Stored data
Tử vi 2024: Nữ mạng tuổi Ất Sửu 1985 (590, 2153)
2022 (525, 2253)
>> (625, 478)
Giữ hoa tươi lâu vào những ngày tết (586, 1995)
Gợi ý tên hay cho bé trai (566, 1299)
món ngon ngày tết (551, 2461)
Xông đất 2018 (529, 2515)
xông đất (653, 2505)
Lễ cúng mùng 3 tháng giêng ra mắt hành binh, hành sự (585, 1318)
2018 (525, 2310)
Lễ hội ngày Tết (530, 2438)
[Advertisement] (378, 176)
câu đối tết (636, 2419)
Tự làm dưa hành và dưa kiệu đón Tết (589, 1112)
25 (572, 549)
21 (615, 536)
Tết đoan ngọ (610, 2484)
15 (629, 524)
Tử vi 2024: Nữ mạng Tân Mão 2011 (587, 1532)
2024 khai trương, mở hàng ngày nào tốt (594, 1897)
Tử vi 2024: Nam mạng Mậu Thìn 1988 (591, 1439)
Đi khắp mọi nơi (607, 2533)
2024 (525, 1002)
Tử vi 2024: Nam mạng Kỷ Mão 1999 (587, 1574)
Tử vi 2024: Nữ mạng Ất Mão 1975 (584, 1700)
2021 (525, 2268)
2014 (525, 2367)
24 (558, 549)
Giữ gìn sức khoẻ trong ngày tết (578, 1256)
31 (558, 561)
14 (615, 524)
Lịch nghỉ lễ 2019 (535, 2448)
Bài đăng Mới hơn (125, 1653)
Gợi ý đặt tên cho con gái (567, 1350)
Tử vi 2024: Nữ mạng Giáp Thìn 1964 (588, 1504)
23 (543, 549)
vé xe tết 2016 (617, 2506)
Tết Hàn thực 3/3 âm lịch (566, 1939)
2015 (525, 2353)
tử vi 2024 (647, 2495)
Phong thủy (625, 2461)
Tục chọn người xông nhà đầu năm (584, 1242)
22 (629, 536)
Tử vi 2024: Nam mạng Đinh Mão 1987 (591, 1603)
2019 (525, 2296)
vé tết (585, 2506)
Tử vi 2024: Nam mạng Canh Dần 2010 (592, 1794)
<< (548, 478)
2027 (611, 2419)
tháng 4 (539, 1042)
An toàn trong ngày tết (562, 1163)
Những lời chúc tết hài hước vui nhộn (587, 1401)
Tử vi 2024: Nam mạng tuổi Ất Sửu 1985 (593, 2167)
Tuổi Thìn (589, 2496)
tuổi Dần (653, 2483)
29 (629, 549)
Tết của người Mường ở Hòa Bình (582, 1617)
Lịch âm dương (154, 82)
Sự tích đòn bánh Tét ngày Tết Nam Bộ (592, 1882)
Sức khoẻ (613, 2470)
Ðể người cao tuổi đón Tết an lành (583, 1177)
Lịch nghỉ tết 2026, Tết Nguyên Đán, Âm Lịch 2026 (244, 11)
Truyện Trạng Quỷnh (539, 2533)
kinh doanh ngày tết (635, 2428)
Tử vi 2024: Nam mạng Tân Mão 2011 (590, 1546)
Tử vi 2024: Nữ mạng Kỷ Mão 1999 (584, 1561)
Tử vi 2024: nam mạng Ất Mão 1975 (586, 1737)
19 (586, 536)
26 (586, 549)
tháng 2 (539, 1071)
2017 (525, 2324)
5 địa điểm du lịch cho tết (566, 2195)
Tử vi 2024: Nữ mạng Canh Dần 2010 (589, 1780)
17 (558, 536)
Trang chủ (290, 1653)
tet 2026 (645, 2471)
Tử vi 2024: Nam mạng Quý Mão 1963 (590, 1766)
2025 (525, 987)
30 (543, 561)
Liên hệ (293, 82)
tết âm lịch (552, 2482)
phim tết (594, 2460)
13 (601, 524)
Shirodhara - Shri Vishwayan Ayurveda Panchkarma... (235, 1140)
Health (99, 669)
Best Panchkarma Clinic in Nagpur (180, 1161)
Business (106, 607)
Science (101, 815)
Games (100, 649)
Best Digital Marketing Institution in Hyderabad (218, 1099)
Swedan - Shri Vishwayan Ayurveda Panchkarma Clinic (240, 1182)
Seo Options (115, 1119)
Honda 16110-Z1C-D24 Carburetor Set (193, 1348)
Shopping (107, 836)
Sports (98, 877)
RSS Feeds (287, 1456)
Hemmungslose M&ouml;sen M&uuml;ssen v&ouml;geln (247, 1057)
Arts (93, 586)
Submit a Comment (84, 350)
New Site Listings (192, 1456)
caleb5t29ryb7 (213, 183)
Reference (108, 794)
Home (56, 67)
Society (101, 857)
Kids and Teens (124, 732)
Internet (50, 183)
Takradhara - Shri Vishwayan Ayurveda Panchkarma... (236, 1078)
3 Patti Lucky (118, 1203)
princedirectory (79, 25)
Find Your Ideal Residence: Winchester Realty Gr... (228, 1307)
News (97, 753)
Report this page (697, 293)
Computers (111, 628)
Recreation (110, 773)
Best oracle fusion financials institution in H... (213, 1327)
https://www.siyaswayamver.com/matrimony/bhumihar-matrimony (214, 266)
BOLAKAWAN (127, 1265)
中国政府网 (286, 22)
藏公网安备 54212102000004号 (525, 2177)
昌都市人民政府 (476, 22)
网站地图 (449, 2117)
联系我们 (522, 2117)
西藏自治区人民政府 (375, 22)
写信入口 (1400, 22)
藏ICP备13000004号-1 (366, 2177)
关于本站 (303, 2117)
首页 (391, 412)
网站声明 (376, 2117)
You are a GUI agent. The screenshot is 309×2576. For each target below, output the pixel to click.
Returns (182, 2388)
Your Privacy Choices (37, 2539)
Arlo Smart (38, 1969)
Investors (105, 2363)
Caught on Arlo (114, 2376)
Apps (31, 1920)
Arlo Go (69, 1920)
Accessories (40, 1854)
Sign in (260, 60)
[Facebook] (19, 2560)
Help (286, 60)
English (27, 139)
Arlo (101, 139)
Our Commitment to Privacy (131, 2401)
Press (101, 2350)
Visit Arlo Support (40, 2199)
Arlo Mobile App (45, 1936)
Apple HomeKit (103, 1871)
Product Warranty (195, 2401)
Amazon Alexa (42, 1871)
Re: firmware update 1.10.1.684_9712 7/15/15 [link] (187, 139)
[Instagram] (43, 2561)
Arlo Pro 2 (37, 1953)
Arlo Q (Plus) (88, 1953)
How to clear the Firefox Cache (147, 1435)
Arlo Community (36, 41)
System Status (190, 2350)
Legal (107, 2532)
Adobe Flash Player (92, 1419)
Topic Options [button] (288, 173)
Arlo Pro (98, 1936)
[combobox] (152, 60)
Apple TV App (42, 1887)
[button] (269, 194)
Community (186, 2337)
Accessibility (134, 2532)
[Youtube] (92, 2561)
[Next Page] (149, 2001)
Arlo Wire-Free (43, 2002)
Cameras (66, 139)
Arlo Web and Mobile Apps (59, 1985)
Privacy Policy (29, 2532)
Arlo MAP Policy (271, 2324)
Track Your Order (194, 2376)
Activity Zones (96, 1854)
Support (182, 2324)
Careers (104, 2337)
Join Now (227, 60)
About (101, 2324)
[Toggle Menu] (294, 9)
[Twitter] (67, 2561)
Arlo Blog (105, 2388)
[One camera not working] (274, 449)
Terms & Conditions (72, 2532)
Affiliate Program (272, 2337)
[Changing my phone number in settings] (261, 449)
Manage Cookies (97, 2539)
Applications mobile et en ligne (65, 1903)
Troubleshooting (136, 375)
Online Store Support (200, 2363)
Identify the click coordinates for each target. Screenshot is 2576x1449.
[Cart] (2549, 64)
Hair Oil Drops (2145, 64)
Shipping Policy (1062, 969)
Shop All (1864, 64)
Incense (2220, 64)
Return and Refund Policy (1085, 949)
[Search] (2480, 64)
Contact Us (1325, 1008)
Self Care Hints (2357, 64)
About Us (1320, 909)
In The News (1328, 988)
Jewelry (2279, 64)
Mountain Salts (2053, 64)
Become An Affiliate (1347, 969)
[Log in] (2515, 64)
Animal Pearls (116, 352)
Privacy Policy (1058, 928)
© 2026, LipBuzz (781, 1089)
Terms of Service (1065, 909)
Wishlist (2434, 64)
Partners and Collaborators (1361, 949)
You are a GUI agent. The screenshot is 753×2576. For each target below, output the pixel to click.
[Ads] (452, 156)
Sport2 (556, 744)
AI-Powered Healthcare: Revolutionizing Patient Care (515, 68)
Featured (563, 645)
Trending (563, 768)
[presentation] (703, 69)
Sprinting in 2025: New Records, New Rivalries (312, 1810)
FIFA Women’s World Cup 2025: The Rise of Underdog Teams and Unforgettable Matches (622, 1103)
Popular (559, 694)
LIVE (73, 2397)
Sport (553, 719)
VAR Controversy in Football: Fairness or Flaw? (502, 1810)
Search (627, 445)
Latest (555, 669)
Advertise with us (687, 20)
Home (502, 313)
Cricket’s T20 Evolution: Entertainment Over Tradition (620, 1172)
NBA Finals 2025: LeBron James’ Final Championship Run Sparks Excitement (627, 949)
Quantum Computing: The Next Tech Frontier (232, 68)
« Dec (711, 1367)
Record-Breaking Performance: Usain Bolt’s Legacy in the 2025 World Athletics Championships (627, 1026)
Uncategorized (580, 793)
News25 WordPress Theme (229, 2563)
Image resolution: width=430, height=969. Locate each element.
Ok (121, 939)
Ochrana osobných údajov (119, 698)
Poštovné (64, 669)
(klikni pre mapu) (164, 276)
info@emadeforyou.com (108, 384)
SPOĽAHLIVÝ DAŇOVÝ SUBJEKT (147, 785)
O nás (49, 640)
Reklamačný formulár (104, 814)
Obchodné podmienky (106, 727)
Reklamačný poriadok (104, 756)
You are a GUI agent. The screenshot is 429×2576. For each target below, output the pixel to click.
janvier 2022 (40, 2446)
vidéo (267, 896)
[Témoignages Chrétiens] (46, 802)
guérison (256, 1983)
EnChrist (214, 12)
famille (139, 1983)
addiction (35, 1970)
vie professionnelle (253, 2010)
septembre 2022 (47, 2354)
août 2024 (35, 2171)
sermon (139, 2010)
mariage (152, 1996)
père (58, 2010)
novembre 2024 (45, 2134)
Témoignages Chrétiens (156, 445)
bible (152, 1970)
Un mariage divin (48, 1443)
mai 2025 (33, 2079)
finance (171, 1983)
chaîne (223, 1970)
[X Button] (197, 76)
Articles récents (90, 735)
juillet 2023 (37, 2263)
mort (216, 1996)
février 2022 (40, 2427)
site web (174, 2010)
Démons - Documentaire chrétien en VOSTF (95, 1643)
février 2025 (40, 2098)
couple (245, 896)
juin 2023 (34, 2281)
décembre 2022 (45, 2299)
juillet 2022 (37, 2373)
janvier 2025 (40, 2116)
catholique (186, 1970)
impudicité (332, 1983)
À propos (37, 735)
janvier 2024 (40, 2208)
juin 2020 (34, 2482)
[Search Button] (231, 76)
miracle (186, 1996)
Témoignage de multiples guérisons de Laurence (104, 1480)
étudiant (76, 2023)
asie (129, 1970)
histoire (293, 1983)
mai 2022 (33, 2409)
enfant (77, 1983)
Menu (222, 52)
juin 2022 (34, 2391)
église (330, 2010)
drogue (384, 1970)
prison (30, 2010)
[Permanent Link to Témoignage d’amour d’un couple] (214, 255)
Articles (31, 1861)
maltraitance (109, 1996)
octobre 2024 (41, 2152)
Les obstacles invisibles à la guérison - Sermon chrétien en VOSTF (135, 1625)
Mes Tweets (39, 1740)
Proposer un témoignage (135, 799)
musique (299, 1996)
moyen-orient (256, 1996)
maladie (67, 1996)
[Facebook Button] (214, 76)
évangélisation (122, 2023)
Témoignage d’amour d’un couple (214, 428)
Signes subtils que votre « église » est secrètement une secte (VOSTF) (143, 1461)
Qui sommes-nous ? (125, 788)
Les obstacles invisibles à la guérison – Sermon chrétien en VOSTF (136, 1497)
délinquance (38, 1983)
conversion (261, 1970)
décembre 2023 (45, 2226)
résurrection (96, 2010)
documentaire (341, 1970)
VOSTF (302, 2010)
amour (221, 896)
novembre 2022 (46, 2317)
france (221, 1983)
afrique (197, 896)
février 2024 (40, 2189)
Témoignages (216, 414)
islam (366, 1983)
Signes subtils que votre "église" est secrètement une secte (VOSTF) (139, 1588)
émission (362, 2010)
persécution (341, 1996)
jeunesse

ASSIGNMENT:
Where the line containing "Témoignages (216, 414)" appears in the records above, begin copying and continue through the last line; copy each line exactly and include no others.

OUTPUT:
Témoignages (216, 414)
islam (366, 1983)
Signes subtils que votre "église" est secrètement une secte (VOSTF) (139, 1588)
émission (362, 2010)
persécution (341, 1996)
jeunesse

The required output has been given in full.